En lieu et place du Royal Mansour Méridien, 23 étages à l’architecture moderniste surplombent avec splendeur le quartier Art déco de Casa la blanche. Renaissance d’un mythe.
Texte Anne-Marie Cattelain-Le Dû
Dès son ouverture en 1953, le premier cinq-étoiles de Casablanca devient le rendez-vous privilégié tout autant de la monarchie marocaine, des jeunes et moins jeunes Casablancais fortunés, que des stars et des hommes d’affaires internationaux. Un hôtel hédoniste, épicurien, élégant, dont les 205 chambres et suites sont prises d’assaut. En rachetant le Méridien El Mansour – « Le Victorieux » –, l’idée première de la Compagnie des grands hôtels d’Afrique, dont l’un des actionnaires principaux est le roi Mohammed VI, était de le rafraîchir en le dotant des codes hôteliers contemporains. Hypothèse vite balayée au profit d’un projet plus ambitieux. Fermé en 2015, il est rasé en 2017 après une expertise approfondie. Exit les huit étages d’origine imaginés par Émile-Jean Duhon, l’architecte du roi Mohammed V. Débute alors un chantier d’envergure mobilisant quelque mille ouvriers et pléthore d’artisans pendant huit ans. Les cabinets d’architecture Patrick Génard Asociados de Barcelone et Karim Chakor de Rabat orchestrent les travaux, tandis qu’Axe International soigne les décors et que, comme chez le grand frère marrakchi, le paysagiste Luis Vellejo dessine les espaces verts. Mot d’ordre incontournable, rappelle Jean-Claude Messant, directeur général de Royal Mansour Collection : « Préserver l’héritage historique, intégrer dans l’ensemble des éléments iconiques, utiliser des matières nobles tout en apportant une attention particulière à la durabilité, la responsabilité, la sécurité et la technologie. » Feuille de route respectée à la lettre. En avril dernier, le Royal Mansour Casablanca accueille ses premiers hôtes au cœur du Petit Paris, quartier où s’alignent à touche-touche les immeubles Art déco, dont les façades sculptées cachent la misère. Entre l’enseigne rouge du Café de Paris, la programmation et les affiches du Club Casablanca, l’ancienne médina proche et le port, le nouveau venu donne à voir le passé glorieux tout en s’inscrivant dans le présent. Il joue à 100 % la carte de l’avenir touristique, culturel et économique de la ville baignant ses étonnantes villas au style californien dans l’Atlantique.

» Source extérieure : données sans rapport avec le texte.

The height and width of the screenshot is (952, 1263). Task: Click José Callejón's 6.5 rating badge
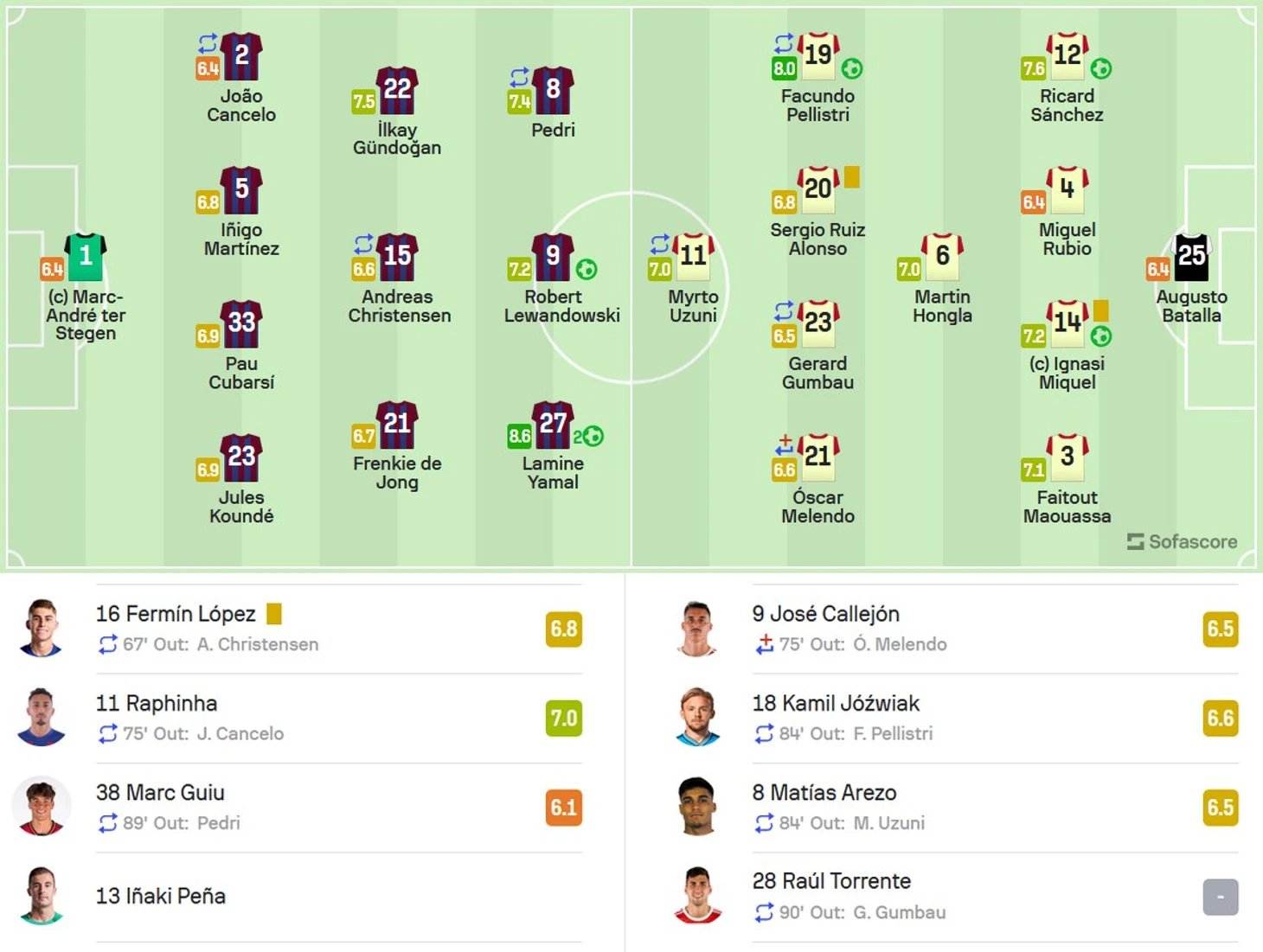point(1220,629)
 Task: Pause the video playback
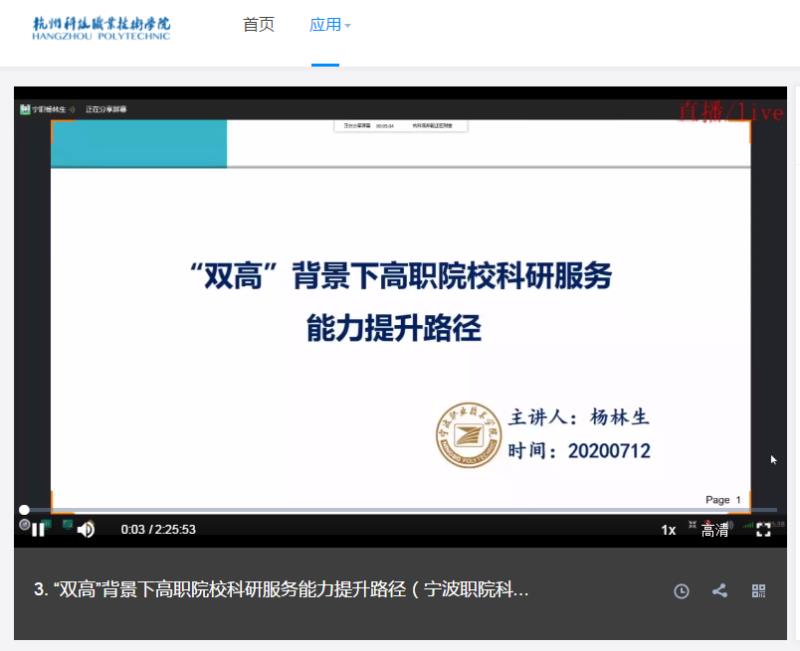38,530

Le seuil du Royal Mansour Casablanca franchi, le savoir-faire et le savoir-vivre marocains s’imposent en évidence. La consigne de Jean-Claude Messant est bien passée. L’art moderniste – mobilier, œuvres d’art – triomphe dès le lobby entre les plantes vertes à foison et le paludarium, où évoluent poissons, tortues, salamandres, grenouilles. Et, au gré des étages, le travail du marbre aux couleurs assemblées, celui du bois sculpté en volute, le tombé parfait de la soie brodée, le moelleux des plaids, le souci du détail, du façonnage des dressings au mécanisme pour remonter les montres automatiques, séduisent et réconfortent. Apothéose, le spa, d’une rare élégance, avec côté messieurs l’espace de la Barbière de Paris où, sous la direction de Sarah Hamizi, magicienne, artiste, chaque membre de son équipe est capable, en maîtrisant les poils, d’adoucir un menton trop lourd ou de révéler la profondeur d’un regard égaré sous des sourcils broussailleux. Très palace. Très classe et très début XXe siècle,quand les hommes se souciaient de leur apparence.
Table avec vue
On hésite, impressionnée, mais on se lance, empruntant l’arachnéenne passerelle de verre au 23e et dernier étage pour gagner La Grande Table marocaine de Karim Ben Baba. Une table qui offre le meilleur et le plus authentique de la gastronomie du pays avec, en toile de fond, Casablanca, s’étendant au-delà des minarets jusqu’à l’Atlantique proche, qui charge le vent d’iode. Il faut, à deux, succomber, au déjeuner ou au dîner, au menu dégustation baptisé « Expérience Anfa », à savoir un condensé de saveurs tant marines que champêtres : daurade farcie à la tangéroise, épaule d’agneau confit, couscous aux sept légumes, mousse de lait glacée à la fleur d’oranger, fraises de Dakhla, etc. Histoire de mettre tous ses sens en émoi.